## [What is asked]
Update the stretch from the line containing "Viewport: 528px width, 440px" through the end of the items, swapping "icon" for "symbol" and keeping everything else the same.
## Start
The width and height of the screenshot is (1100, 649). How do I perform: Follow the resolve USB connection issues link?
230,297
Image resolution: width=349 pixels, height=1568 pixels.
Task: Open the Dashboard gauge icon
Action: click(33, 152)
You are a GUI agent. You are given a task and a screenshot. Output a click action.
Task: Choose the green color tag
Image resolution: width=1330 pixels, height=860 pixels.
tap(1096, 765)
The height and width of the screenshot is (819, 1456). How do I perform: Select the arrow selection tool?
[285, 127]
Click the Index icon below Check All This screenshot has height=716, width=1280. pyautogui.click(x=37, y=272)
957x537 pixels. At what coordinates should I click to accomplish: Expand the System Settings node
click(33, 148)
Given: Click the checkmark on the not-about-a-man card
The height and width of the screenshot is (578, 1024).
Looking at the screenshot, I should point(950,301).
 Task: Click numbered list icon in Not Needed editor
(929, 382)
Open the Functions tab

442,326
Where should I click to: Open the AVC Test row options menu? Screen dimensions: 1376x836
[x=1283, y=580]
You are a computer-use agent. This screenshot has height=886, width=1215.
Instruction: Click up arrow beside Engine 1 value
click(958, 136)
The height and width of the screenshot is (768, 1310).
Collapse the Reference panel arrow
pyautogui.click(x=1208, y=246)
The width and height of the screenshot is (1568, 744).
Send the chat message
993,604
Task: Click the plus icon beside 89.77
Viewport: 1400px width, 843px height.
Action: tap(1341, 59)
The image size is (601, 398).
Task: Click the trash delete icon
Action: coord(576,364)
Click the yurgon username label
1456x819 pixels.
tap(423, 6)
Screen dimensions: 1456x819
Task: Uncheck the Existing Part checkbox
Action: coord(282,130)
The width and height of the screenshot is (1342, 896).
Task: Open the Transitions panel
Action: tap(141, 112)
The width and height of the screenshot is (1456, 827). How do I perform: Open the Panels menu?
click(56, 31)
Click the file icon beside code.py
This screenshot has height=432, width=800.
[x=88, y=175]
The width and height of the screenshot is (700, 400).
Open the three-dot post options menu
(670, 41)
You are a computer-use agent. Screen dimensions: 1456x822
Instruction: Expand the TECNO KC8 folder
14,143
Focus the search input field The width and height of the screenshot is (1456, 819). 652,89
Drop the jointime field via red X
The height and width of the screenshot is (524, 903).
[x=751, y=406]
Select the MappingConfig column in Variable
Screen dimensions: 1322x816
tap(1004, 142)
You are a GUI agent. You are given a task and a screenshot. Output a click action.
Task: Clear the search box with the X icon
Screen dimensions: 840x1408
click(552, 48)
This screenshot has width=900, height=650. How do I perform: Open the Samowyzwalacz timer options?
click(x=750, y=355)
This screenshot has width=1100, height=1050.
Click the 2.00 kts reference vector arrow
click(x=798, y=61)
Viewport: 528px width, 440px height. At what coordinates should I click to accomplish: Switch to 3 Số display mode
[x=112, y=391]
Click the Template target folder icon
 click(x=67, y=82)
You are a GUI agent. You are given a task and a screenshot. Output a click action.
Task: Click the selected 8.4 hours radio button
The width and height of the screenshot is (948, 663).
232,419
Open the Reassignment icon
## End
## [Completed exercise]
Viewport: 528px width, 440px height. At what coordinates should I click to accomplish: Switch to 3 Số display mode
[x=112, y=391]
Click the Template target folder symbol
 click(x=67, y=82)
You are a GUI agent. You are given a task and a screenshot. Output a click action.
Task: Click the selected 8.4 hours radio button
The width and height of the screenshot is (948, 663).
232,419
Open the Reassignment symbol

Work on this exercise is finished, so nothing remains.